Aggregation and Diversification: While a single anecdote can be misleading, the Beige Book process aggregates thousands of them across twelve diverse districts and numerous sectors of the economy. This process of aggregation and diversification filters out idiosyncratic, firm-level noise, leaving behind a clearer signal of the broader macroeconomic trend. The BBSI is thus a measure of the consensussentiment of a wide and informed swath of economic actors.
5.2. Implications for the Federal Reserve: A Proactive Tool for a Reactive Institution?
The existence of such a potent real-time indicator produced by the Fed itself brings the institution's policy posture into sharp relief. The Federal Reserve is not exactly known for being proactive. Critics and historical observers have often characterized the FOMC as waiting until the evidence of a downturn (or an inflation problem) is undeniable in the hard data before acting decisively. The chart itself seems to corroborate this. The BBSI and GDP growth move together, and policy changes often follow these movements.
This raises a paradox: if the Fed has access to information that maps the real-time state of the economy, why the appearance of reactiveness? The answer is likely multifaceted and rooted in the nature of institutional decision-making.
Prudence and the "Hard Data" Premium: There is a strong institutional bias toward basing policy on quantifiable, official statistics. Anecdotal evidence, even when systematically aggregated as in the BBSI, might be viewed as "soft" data. The FOMC may be hesitant to make significant policy shifts based on a change in sentiment until it is confirmed by subsequent employment or inflation reports. This is a form of institutional prudence designed to avoid overreacting to what could be mere noise.
The Committee Structure: Monetary policy is set by a committee, the FOMC. Committee decisions are inherently consensus-driven and tend to exhibit more inertia than an individual decision-maker might. A consensus to act may only form after a trend is visible across a wide range of indicators, not just one.

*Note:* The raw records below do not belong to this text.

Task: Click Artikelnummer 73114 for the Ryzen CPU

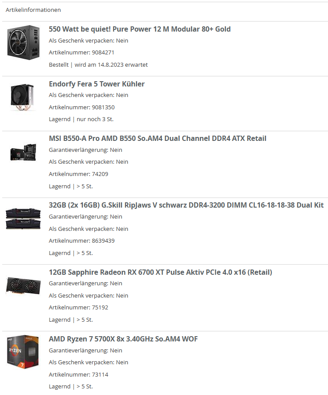Action: tap(78, 375)
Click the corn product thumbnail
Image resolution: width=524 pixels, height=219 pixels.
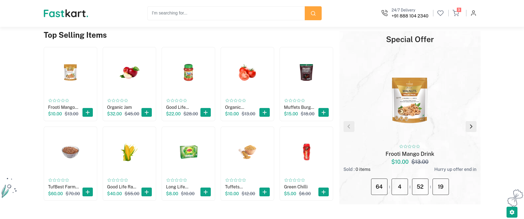(x=129, y=152)
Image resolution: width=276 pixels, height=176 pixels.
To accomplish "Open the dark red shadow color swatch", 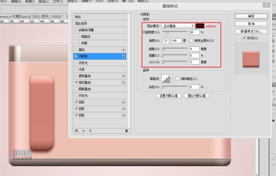I will [x=200, y=26].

The Dual Mandate: The Fed is tasked with maintaining both price stability and maximum sustainable employment. Even if the BBSI perfectly signals an impending growth slowdown, the appropriate policy response is not always clear. If inflation is simultaneously running high, as it was in the 1970s and again in the post-COVID era, the Fed faces a difficult trade-off. It may choose to tolerate a growth slowdown (or even induce one, as Volcker did) to bring inflation under control. Therefore, being "reactive" to growth may be a deliberate policy choice in service of the other half of the mandate.
Despite these institutional realities, the potential for the BBSI to enable a more forward-looking policy stance is significant, especially in periods of heightened uncertainty. Consider the scenario of a new political administration embarking on a novel and potentially disruptive policy agenda (e.g., major fiscal expansion, trade protectionism, or deregulation). The effects of such policies are notoriously difficult to model using traditional econometric approaches. In such an environment, the BBSI could serve as an invaluable early warning system. By closely monitoring the sentiment of business contacts as they react to the new policies in real time, the Fed could gain a crucial informational edge, allowing it to distinguish between optimistic rhetoric and actual changes in business conditions, and to adjust its policy stance more nimbly in response to the true economic impact of the new regime. This data point, consistent across time and policy, offers a path toward a less reactive and more responsive monetary policy framework.